The safety profile of cabozantinib was similar to that seen in the previous results. The most common adverse events with cabozantinib were diarrhea (75%), fatigue (59%), decreased appetite (47%), palmar-plantar erythrodysesthesia (43%), hypertension (37%), weight loss (34%), and vomiting (34%). Dose modifications were used to manage side effects, and just 12% of patients in the cabozantinib group and 11% in the everolimus group discontinued their medication owing to adverse events.

Dr Choueiri concluded that cabozantinib is “a new treatment standard for patients with advanced RCC after prior antiangiogenic therapy.”

Choueiri TK, Escudier B, Powles T, et al; METEOR Investigators. Cabozantinib versus everolimus in advanced renal cell carcinoma (METEOR): final results from a randomised, open-label, phase 3 trial [published online June 3, 2016]. Lancet Oncol. doi: 10.1016/S1470-2045(16)30107-3.

Choueiri TK, Powles T, Escudier BJ, et al. Overall survival (OS) in METEOR, a randomized phase 3 trial of cabozantinib (Cabo) versus everolimus (Eve) in patients (pts) with advanced renal cell carcinoma (RCC) [ASCO abstract 4506]. J Clin Oncol. 2016;34(15)(suppl).

Hypoxia-Inducible Factor 2α Inhibitor Safe, Well Tolerated in Phase 1 Trial 

A phase 1 trial of PT2385, the first inhibitor of hypoxia-inducible factor 2α (HIF-2α), suggests that the agent is safe and well tolerated in patients with heavily pretreated advanced clear cell RCC. In addition, the agent shows early signs of clinical activity in these patients.

HIF-2α is a key oncogenic driver of clear cell RCC that regulates the expression of VEGF, cyclin D1, and CXCR4, all of which play a role in tumor cell survival, growth, and metastasis. PT2385 is a selective inhibitor of HIF-2α that impairs heterodimerization with HIF-1β but does not block HIF-1α.

Dr Kevin D. Courtney of the University of Texas Southwestern Medical Center in Dallas, who presented the results, said that the investigators began by studying 26 patients with locally advanced or metastatic clear cell RCC that had progressed during treatment with at least 1 prior VEGF inhibitor. Following a 3 + 3 study design, the dose level was increased by 100% until the first drug-related grade 2 or higher toxicity occurred, after which the dose was increased by 50%.
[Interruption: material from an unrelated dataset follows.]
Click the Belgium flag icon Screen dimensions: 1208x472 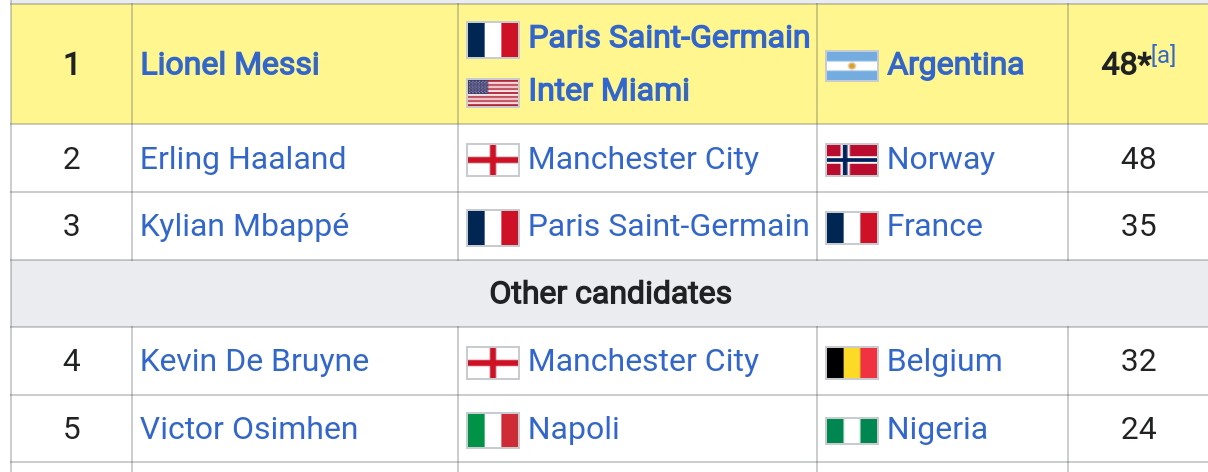pos(851,362)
Although one grade 4 pulmonary embolism occurred in a patient treated with 800 mg twice daily of PT2385, it occurred outside the dose-limiting toxicity window, and no dose-limiting toxicity was observed at any dose level up to 1800 mg twice daily. A rapid reduction of erythropoietin was observed at all doses, but there was no further reduction in erythropoietin at doses higher than 800 mg twice daily.
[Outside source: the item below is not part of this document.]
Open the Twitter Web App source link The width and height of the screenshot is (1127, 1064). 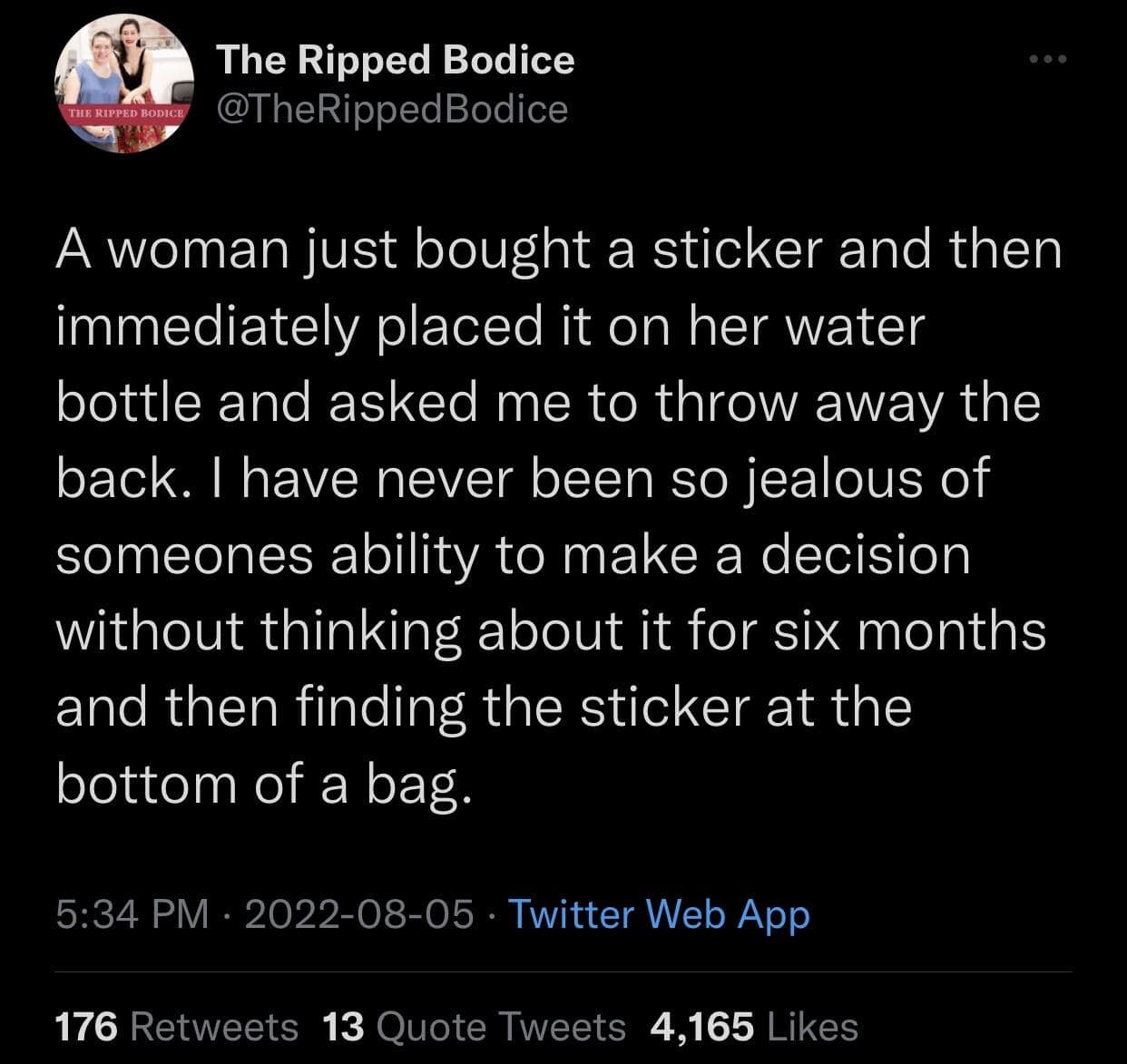(659, 913)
“Based on the safety, pharmacokinetic, and phar­macodynamic data, 800 mg twice daily was selected as the recommended phase 2 dose of PT2385,” said Dr Courtney. An additional 25 patients received this dose in an expansion cohort.

PT2385 was well tolerated among the group of 51 patients, with the most common adverse events being anemia, peripheral edema, and fatigue, which were grade 1 and 2 in most cases. Hypoxia occurred in 20% of patients.

To date, 1 patient has experienced a complete res­ponse, 3 patients have experienced a partial response, and 16 patients have had stable disease for at least 16 weeks. Five patients have been in the study for at least 1 year.

Dr Courtney said that researchers are continuing to develop PT2385 for clear cell RCC in combination with nivolumab or a TKI. It is also being developed for use in von Hippel-Lindau disease and glioblastoma.

Courtney KD, Infante JR, Lam ET, et al. A phase I dose escalation trial of PT2385, a first-in-class oral HIF-2a inhibitor, in patients with advanced clear cell renal cell carcinoma [ASCO abstract 2506]. J Clin Oncol. 2016;34(15)(suppl).